## [Required work]
Among these records, which lines include "agent"? Copy them out.

## [Task material]
--

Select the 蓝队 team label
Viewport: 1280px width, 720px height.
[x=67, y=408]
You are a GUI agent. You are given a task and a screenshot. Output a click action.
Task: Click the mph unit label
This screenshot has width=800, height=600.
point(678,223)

--

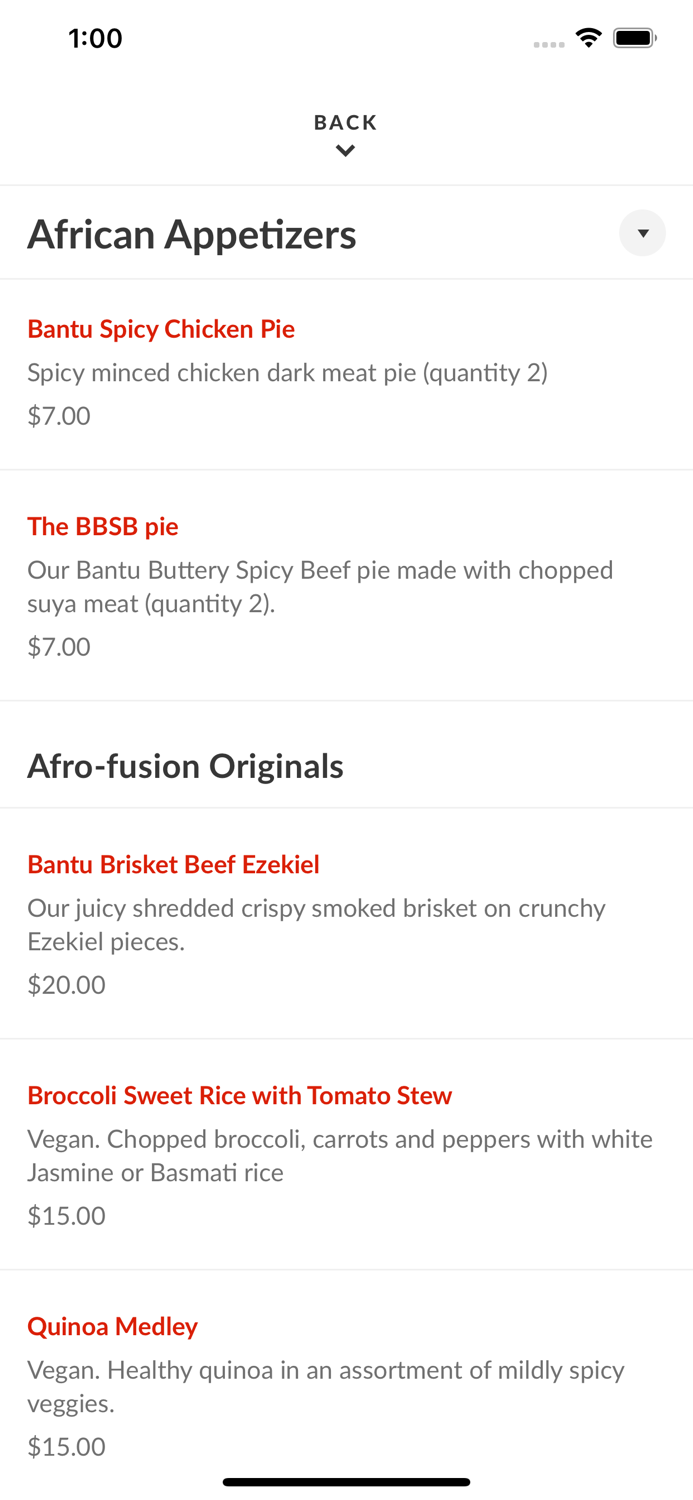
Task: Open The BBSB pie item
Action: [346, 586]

--

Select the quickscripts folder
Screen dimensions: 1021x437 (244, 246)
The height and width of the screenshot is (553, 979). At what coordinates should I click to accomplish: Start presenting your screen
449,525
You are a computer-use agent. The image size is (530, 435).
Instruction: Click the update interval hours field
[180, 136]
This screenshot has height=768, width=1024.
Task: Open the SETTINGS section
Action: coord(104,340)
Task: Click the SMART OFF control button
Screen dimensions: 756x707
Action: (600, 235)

--

## [Written solution]
You are a GUI agent. You are given a task and a screenshot. Output a click action.
You are a computer-use agent. The image size is (530, 435).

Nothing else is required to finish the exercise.